───── Selected excerpt ─────

Impassable roads hamper relief efforts in rain-battered Manila

Stranded residents waiting to be rescued. Photo by: Craig Burrows

Relief is starting to pour into the flood-hit Philippine capital Manila, which continues to be tormented by monsoon rains.

The United States pledged $100,000 Tuesday (Aug. 7) to support the government’s relief efforts. Meanwhile, the EU’s local humanitarian aid expert is assessing the damage on the ground to determine “possible assistance” to the affected population, which has now reached more than a million people.

The pledges were made despite a lack of appeal from the government. Nearly 6 billion Philippine pesos ($143 million) meant for disaster response and rehabilitation efforts remain in government coffers, according to the Department of Budget and Management. Close to 3 billion Philippine pesos in quick-response funds have already been disbursed to concerned agencies at the start of 2012.

“We are ready to augment these QRFs and the Calamity Fund if needed,” DBM Secretary Florencio Abad said in a press release, adding the government has “enough savings” for disaster response.

Typhoon Haikui missed the Philippines on its way to China, but strengthened the monsoon rains that inundated the city. The rains have cost the lives of 16 people — nine from the same family — and has brought injury to four. As of Wednesday (Aug. 8), 106 municipalities and cities in 15 provinces and regions, including the National Capital Region, remain deep in floodwaters, according to the National Disaster Risk Reduction and Management Council.

─────

Given request: Can you reproduce the Manila flood relief article word for word, from "The United States" to "a million people."? These entries were gathered from a separate source.

───── Entries supplied ─────

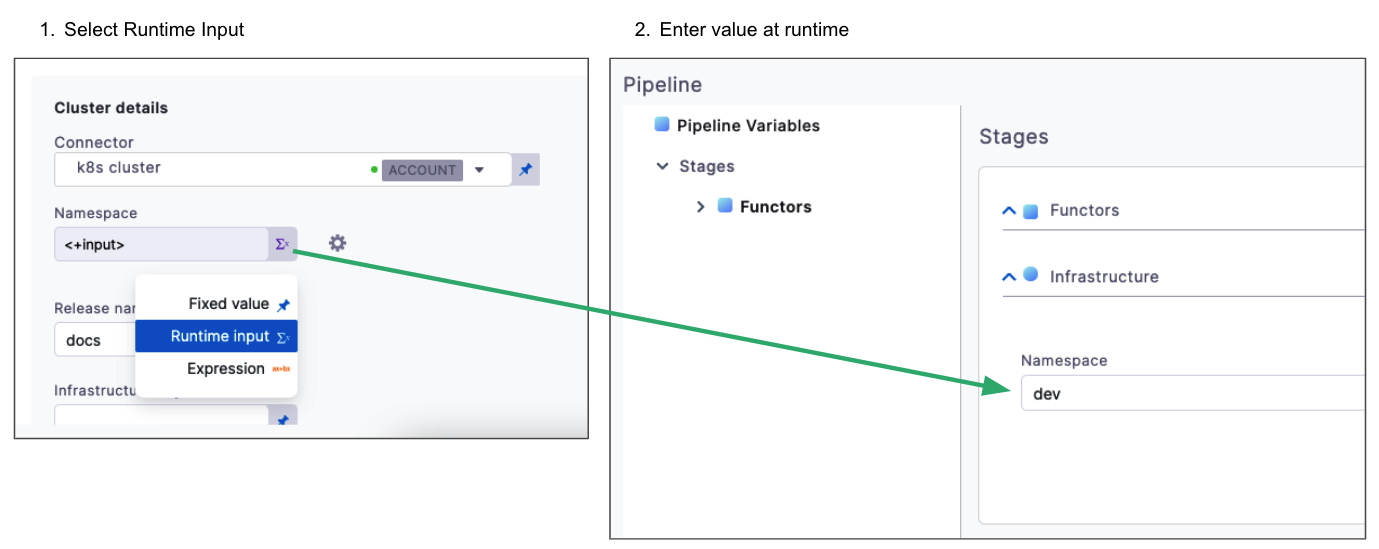Collapse the Stages node in the pipeline tree
The height and width of the screenshot is (549, 1379).
click(662, 166)
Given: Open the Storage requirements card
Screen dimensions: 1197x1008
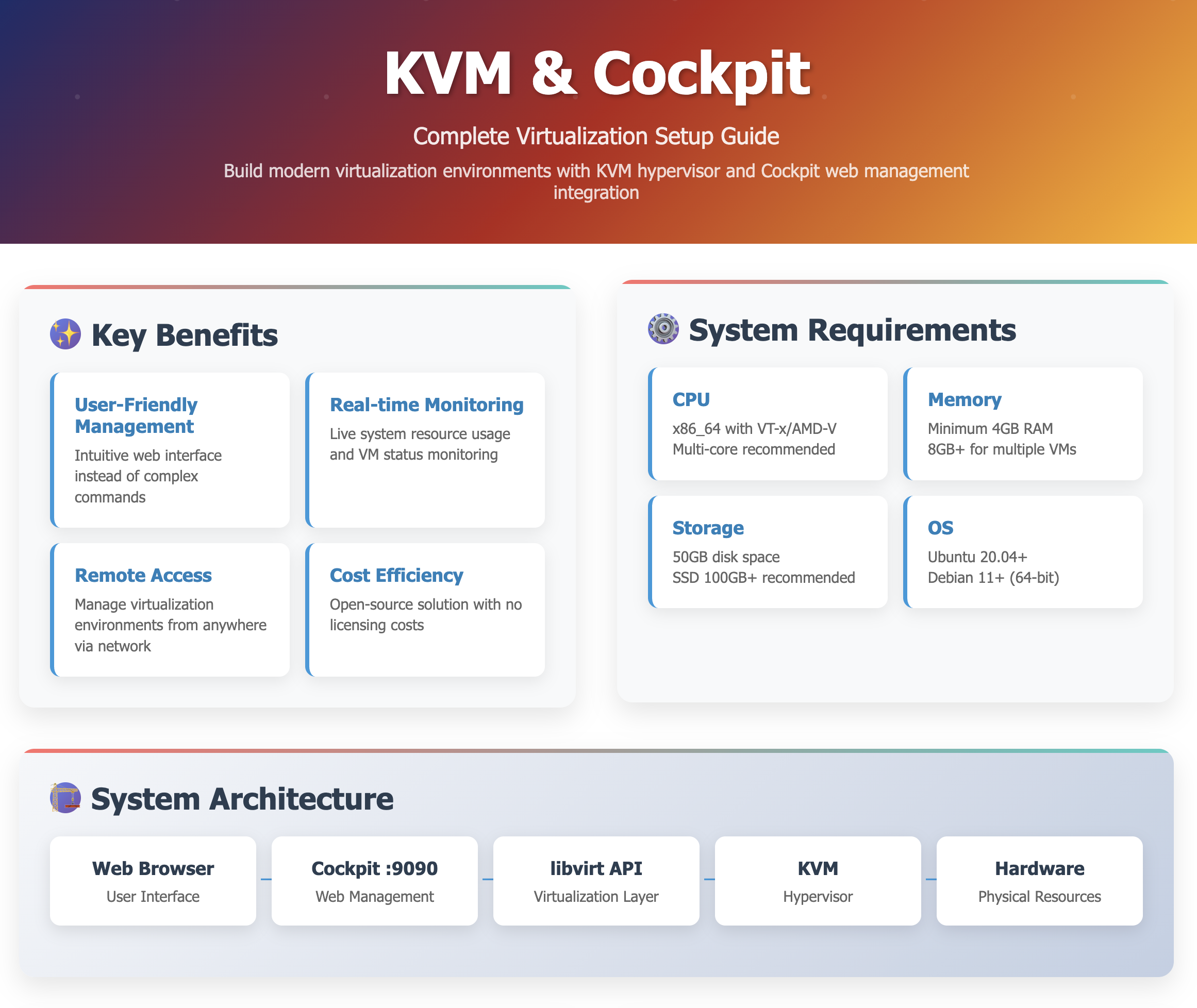Looking at the screenshot, I should point(768,552).
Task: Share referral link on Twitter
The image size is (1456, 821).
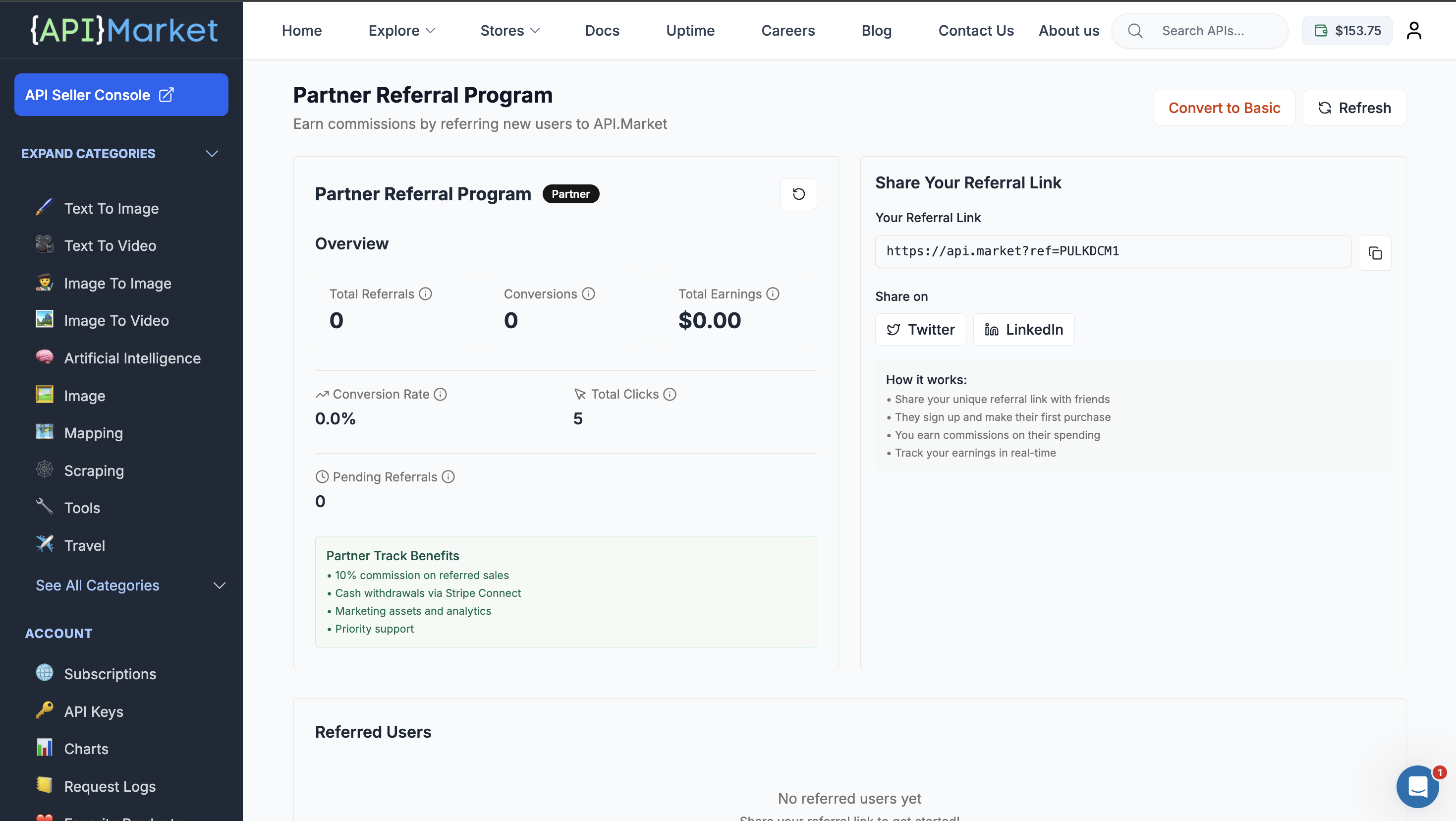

─────

Right answer:
The United States pledged $100,000 Tuesday (Aug. 7) to support the government’s relief efforts. Meanwhile, the EU’s local humanitarian aid expert is assessing the damage on the ground to determine “possible assistance” to the affected population, which has now reached more than a million people.